First Single-Seater Fighter Squadron
In the early 1916, he was promoted as Major and was in command for his first fighter squadron. Because of the high level of flying incidents, new fighter pilots were understandably worried about flying the Airco DH.2. To ease the worries of these new fighter pilots, he flew the aircraft into a series of spins, successfully recovering every time. When he landed, he taught the pilots the correct way to safely recover from a spin. From then on, pilots were more confident in using the aircraft and make the most of it's performance.
Flying under the leadership of Capt. J. O. Andrews on November 23, 1916, Hawker dove to attack a German aircraft. Andrew and Saundby helped him with his fight. Andrew attacked the German aircraft which was attacking Hawker but was hit in his engine and had to glided away. Saundby on the other hand covered Andrew’s exit. Hawker was having a long dogfight with Lieutenant Manfred von Richthofen who was flying an Albatros D.II. Hawker's DH-2’s performance was inferior to the Albatros that the German Ace was flying. It was faster and better armed.

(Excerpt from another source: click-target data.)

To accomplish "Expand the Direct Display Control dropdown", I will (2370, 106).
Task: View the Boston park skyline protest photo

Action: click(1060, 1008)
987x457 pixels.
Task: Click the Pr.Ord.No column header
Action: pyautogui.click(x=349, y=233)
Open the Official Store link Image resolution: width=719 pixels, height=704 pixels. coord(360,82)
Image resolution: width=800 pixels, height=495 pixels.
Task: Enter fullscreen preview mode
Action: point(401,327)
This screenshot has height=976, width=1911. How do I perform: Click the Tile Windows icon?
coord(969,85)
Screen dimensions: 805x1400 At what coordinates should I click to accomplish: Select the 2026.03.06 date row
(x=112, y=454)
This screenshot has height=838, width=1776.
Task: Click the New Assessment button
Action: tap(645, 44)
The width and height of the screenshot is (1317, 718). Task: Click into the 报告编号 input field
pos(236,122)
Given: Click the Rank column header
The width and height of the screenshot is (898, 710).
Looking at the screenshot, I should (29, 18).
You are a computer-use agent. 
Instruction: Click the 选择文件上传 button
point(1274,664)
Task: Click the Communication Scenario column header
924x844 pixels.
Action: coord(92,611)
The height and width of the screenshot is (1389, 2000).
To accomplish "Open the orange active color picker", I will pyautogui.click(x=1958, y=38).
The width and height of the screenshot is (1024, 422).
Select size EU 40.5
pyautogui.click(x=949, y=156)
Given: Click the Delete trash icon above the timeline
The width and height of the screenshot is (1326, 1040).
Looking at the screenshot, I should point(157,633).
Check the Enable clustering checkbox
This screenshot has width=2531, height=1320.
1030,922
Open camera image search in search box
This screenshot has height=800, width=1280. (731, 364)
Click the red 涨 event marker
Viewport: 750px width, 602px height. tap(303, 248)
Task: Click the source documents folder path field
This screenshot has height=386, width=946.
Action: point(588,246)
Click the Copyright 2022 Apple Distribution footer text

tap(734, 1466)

Hawker was trying hard to get back to the Allied lines before he ran out of fuel but a bullet hit the back of his head, killing him instantly.
Influence & Legacy
Hawker’s family left their belongings when they fled during the fall of France in 1940. They lost the original Victoria Cross; when they eventually returned to France they found that it had been stolen. Fortunately, they were issued a replacement which was given to Hawker’s brother on February 3, 1960. It can be viewed at the Royal Air Force Museum, Hendon.
“Attack everything” was the prime operational order of Major Lanoe Hawker.